Honestly, I think you have to follow your heart here. If you can afford to give them a better deal that you are already, and feel moved to do so, then I would.
But it sounds to me like they're already getting the deal of a lifetime. As sad as their situation is, this is still a business transaction. If you really want to do something for them, maybe you could offer them a payment plan of some sort (assuming that they're trustworthy!)
All I can think about is OMG...they are still having the wedding? I guess if they are not postponing it, and they still want the cake, then do what you feel they need. You won't be known as the charity baker. You will be known as the baker with a heart who helped a friend in need.
I'm so sorry for them.
Oh my, I am so sorry to hear about their loss, I can't imagine what they are going through and this close to such a big event for them. My thoughts are with them and their family
To answer your question:
If you want to only have them pay you for supplies that is fine it is your call, your the baker and they didn't ask for it. Just because you are giving them a deal doesn't mean everyone else needs to know about it.

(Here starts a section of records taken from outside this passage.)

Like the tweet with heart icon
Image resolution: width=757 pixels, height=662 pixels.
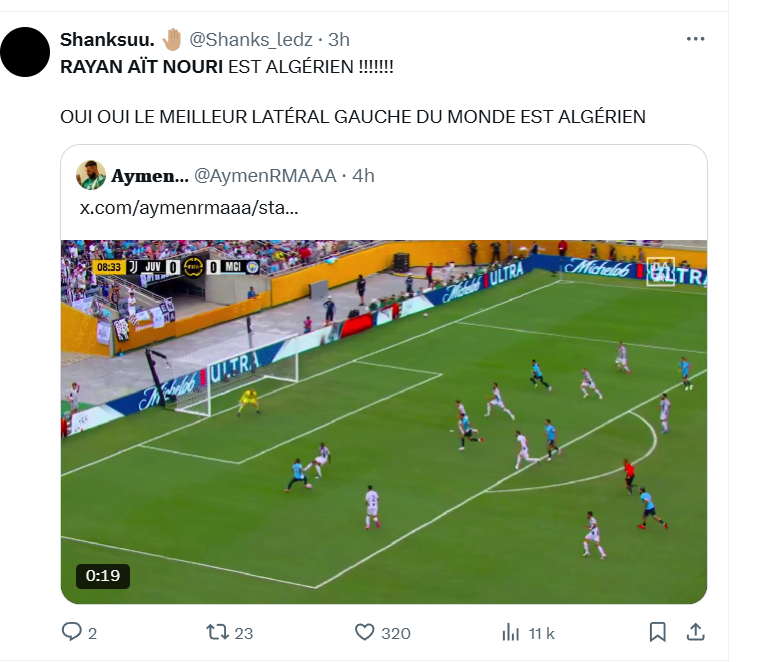point(364,632)
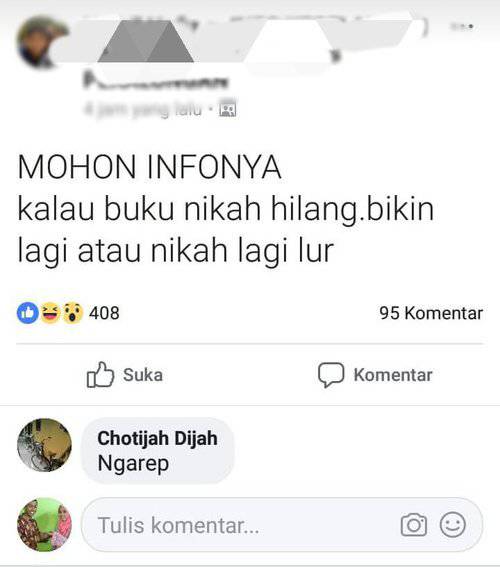Open Chotijah Dijah's profile name
This screenshot has height=567, width=500.
click(157, 438)
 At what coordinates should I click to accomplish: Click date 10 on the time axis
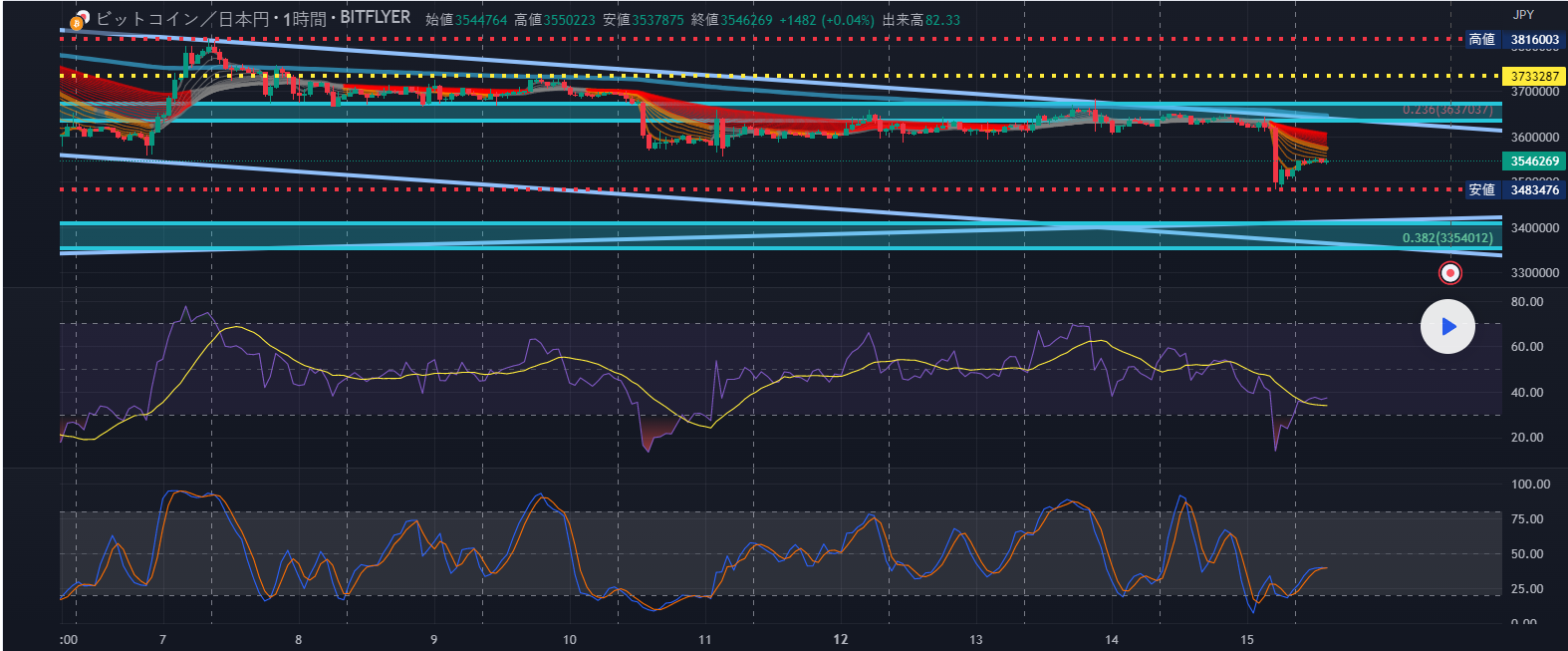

Type up an invoice with the actual amount that you agreed upon for the cake. Then do a line item under the subtotal of what you don't want them to pay (your labor/time) and then have the total equal enough to cover supplies. You can label it as a gift or anything else you wish. This way they know that it is your way of saying you care and are trying to help out. But if anyone else ask then they can say it was a $300 cake.
An alternative may be to accept full payment for the cake, then take whatever amount you decide is appropriate and give it directly to the funeral director, anonymously if you wish. That way you are not seen as the charity baker, and the amount you decide upon will be deducted from their bill.
Get a receipt from the funeral director for the amount donated to the expense, and have him send them notice that this amount has been deducted from their bill by anonymous donation.